TARANIS interacts with VRILLE and PDP1 to modulate the circadian transcriptional feedback mechanism in Drosophila

Abstract

The molecular clock that generates daily rhythms of behavior and physiology consists of interlocked transcription-translation feedback loops. In Drosophila, the primary feedback loop involving the CLOCK-CYCLE transcriptional activators and the PERIOD-TIMELESS transcriptional repressors is interlocked with a secondary loop involving VRILLE (VRI) and PAR DOMAIN PROTEIN 1 (PDP1), a repressor and activator of Clock transcription, respectively. Whereas extensive studies have found numerous transcriptional, translational, and post-translational modulators of the primary loop, relatively little is known about the secondary loop.

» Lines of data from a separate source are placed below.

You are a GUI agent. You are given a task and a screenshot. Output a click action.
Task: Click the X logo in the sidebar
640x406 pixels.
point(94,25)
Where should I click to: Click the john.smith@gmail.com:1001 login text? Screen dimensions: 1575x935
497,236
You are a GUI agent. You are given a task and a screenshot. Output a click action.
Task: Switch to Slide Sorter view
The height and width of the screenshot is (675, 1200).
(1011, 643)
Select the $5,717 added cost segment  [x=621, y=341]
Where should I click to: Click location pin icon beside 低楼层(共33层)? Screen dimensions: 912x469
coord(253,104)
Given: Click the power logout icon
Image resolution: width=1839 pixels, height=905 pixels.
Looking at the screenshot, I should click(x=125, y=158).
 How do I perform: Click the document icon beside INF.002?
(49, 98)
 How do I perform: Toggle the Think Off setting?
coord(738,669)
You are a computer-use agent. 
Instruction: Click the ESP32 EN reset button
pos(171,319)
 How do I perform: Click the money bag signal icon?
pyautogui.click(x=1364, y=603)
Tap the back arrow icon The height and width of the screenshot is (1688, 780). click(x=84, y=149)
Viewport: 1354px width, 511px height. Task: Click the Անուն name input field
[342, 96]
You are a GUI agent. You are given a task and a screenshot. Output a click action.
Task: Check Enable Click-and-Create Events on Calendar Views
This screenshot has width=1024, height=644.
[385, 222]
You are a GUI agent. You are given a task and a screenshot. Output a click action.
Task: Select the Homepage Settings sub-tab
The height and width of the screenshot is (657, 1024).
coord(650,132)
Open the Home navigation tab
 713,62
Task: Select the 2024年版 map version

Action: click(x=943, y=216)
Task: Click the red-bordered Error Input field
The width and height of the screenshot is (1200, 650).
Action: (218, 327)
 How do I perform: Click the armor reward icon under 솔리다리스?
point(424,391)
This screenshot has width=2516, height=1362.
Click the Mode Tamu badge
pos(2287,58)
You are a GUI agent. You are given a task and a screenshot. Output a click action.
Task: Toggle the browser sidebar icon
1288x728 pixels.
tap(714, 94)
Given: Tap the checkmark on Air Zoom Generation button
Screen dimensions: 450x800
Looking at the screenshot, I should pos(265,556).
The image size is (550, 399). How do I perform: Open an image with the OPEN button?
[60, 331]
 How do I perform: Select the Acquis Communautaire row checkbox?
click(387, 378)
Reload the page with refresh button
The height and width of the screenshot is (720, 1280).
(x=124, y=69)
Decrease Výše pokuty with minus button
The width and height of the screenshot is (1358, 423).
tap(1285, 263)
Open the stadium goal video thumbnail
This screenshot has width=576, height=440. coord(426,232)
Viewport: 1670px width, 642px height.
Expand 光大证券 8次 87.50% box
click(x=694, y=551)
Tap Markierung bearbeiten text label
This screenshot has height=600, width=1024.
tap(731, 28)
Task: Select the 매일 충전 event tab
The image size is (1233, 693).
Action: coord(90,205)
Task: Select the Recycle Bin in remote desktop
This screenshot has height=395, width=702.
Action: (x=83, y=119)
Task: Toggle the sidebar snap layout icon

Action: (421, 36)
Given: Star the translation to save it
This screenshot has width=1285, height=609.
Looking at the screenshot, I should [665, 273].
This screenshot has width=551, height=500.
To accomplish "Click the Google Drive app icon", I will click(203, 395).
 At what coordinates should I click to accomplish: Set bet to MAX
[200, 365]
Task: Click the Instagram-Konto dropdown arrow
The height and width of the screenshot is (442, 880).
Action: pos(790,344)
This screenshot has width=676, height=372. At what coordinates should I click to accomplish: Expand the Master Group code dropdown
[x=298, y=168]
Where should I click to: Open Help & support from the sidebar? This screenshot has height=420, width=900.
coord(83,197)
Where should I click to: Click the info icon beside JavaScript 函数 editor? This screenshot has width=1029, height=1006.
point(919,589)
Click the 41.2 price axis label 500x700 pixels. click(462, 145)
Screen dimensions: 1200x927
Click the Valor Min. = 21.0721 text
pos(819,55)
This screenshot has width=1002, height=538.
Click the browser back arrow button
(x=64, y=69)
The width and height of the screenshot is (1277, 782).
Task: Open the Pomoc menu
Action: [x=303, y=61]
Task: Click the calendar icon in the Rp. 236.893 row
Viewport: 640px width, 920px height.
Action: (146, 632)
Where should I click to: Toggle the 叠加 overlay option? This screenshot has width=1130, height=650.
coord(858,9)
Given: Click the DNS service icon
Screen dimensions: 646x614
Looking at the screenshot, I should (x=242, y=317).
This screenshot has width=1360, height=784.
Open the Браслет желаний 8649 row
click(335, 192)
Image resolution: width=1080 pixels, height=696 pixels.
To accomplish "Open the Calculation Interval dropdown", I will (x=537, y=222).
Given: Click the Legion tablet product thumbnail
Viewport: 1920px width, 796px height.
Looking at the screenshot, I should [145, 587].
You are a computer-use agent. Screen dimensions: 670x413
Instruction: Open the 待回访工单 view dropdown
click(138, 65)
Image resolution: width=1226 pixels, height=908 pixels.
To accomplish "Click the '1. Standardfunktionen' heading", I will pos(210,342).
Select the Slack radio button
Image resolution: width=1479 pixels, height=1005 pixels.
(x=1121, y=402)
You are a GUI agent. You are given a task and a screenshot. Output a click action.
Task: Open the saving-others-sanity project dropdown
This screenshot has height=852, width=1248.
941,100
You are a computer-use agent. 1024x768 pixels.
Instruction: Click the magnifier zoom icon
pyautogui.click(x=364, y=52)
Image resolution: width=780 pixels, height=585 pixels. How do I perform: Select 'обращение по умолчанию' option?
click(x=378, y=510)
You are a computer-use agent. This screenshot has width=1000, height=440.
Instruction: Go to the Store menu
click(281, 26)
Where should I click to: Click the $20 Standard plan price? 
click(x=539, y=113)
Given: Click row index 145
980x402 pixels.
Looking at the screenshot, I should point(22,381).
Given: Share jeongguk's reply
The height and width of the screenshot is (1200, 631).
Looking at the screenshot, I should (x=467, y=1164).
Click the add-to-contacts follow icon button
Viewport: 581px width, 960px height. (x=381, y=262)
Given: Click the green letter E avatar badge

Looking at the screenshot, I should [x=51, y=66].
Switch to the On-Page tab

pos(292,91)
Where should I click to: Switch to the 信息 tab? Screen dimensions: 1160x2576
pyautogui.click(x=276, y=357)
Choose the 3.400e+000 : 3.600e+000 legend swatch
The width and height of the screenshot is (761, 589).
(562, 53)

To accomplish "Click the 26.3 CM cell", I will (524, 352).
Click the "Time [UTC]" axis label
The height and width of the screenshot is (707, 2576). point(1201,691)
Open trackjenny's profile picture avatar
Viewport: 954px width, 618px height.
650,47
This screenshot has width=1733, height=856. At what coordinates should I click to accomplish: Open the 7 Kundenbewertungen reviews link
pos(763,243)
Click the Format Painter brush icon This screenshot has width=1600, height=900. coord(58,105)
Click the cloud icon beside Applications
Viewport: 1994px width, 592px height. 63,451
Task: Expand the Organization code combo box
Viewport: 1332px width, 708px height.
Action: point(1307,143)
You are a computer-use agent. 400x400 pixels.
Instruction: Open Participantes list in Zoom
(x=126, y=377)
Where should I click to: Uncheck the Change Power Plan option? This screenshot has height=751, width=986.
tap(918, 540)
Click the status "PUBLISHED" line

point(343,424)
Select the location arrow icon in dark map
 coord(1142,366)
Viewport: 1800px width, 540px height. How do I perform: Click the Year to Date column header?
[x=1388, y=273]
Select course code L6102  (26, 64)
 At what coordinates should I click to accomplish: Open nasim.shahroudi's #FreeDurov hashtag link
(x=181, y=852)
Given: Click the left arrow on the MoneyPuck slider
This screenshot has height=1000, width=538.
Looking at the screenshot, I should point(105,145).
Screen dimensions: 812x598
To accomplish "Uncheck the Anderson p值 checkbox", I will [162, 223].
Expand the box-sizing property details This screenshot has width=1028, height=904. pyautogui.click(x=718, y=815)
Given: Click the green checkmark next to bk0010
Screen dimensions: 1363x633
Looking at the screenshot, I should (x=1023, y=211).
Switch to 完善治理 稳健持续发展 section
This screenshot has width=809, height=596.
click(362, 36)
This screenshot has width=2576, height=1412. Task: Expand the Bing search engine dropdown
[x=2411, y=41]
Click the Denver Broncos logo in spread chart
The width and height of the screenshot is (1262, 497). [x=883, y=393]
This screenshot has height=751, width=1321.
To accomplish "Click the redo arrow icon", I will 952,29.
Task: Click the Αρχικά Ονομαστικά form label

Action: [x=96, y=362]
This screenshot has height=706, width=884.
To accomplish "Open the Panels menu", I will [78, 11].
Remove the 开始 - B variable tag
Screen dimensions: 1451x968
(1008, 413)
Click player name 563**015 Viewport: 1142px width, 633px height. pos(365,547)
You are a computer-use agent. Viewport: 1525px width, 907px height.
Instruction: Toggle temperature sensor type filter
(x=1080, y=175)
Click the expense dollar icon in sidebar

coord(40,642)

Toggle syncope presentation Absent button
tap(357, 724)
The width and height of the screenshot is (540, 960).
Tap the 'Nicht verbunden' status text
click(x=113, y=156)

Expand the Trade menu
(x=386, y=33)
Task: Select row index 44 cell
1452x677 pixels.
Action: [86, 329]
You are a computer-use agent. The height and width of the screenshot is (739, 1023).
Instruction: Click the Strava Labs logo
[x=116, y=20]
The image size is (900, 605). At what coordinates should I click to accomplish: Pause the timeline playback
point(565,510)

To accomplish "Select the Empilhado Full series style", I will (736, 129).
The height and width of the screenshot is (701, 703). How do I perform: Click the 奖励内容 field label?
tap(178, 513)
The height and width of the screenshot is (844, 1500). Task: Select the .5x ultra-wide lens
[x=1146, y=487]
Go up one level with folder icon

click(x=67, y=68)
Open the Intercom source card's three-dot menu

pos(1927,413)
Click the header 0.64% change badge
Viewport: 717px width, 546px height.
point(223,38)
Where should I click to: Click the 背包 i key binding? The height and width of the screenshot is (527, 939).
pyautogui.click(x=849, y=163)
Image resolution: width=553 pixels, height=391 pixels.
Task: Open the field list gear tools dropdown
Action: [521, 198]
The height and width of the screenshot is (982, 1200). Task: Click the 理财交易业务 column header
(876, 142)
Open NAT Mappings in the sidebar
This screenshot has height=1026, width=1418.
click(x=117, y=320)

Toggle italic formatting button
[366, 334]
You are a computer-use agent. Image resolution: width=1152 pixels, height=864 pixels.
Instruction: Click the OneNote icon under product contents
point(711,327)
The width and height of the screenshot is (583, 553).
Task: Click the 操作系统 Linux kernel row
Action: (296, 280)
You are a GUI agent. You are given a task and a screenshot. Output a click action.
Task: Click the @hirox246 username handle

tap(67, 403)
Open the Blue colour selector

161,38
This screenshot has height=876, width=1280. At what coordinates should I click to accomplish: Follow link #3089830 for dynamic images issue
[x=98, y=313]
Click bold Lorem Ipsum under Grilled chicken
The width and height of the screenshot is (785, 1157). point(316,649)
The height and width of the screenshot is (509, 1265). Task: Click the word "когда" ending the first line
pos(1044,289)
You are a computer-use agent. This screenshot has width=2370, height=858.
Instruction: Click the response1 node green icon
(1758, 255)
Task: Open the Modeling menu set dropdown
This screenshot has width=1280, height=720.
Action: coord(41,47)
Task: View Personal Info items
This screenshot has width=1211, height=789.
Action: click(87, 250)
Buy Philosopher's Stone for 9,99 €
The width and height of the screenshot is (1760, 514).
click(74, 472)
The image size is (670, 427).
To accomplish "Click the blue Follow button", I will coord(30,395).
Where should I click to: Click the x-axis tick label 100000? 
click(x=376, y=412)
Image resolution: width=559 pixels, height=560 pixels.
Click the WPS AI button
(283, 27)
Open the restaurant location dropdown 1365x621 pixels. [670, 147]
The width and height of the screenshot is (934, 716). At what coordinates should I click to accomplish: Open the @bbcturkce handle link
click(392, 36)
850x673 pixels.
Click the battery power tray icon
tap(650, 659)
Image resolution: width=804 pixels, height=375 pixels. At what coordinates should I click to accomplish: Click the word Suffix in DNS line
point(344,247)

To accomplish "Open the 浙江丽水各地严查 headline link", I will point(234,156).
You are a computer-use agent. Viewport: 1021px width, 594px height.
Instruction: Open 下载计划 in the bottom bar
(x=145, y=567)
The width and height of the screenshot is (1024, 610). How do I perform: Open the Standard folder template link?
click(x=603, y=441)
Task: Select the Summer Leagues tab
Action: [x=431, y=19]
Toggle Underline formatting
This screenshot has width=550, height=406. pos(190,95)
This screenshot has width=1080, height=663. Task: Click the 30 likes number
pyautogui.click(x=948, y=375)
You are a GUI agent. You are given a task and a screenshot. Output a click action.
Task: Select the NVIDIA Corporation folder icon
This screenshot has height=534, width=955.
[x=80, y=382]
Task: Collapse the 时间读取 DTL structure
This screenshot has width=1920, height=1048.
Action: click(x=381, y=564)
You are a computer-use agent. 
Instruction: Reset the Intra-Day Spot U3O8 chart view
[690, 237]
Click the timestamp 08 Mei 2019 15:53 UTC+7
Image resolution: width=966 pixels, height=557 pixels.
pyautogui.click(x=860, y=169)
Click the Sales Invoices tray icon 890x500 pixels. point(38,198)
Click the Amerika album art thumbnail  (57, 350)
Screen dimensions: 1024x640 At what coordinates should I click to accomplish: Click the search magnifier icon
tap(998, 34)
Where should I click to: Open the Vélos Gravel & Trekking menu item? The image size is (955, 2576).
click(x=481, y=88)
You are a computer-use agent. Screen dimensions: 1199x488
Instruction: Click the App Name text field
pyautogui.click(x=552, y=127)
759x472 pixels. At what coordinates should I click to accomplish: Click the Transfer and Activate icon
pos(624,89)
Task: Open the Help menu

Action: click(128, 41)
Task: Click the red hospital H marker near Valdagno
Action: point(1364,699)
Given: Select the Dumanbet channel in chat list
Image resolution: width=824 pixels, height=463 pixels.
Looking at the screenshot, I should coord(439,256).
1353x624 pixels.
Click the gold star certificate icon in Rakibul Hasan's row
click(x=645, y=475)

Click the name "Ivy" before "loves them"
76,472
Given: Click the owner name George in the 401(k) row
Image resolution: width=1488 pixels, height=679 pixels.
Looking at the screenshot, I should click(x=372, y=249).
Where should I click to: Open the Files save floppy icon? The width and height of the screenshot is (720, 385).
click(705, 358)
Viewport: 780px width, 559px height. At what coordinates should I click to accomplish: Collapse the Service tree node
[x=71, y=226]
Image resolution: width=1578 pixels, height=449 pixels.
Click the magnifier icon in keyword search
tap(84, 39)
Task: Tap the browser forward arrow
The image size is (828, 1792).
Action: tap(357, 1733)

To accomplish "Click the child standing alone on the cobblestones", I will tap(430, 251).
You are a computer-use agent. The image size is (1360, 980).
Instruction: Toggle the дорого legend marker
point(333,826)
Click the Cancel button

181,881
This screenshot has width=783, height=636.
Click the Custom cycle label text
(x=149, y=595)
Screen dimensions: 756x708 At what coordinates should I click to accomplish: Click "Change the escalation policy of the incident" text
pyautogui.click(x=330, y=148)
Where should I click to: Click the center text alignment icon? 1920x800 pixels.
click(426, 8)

In this study, we demonstrate that TARANIS (TARA), a Drosophila homolog of the TRIP-Br/SERTAD family of transcriptional coregulators, functions with VRI and PDP1 to modulate the circadian period and rhythm strength in Drosophila. Overexpression of TARA lengthens the circadian period, whereas tara mutants exhibit reduced rhythmicity, a faster molecular clock, and reduced expression of the PDF neuropeptide. We find that TARA can form a physical complex with VRI and PDP1, enhancing their repressor and activator functions, respectively. The conserved SERTA domain of TARA is required to regulate the transcriptional activity of VRI and PDP1, and its deletion leads to reduced locomotor rhythmicity. Consistent with TARA’s role in enhancing VRI and PDP1 activity, overexpressing tara has a similar effect on the circadian period and rhythm strength as simultaneously overexpressing vri and Pdp1. Together, our results suggest that TARA modulates circadian behavior by enhancing the transcriptional activity of VRI and PDP1.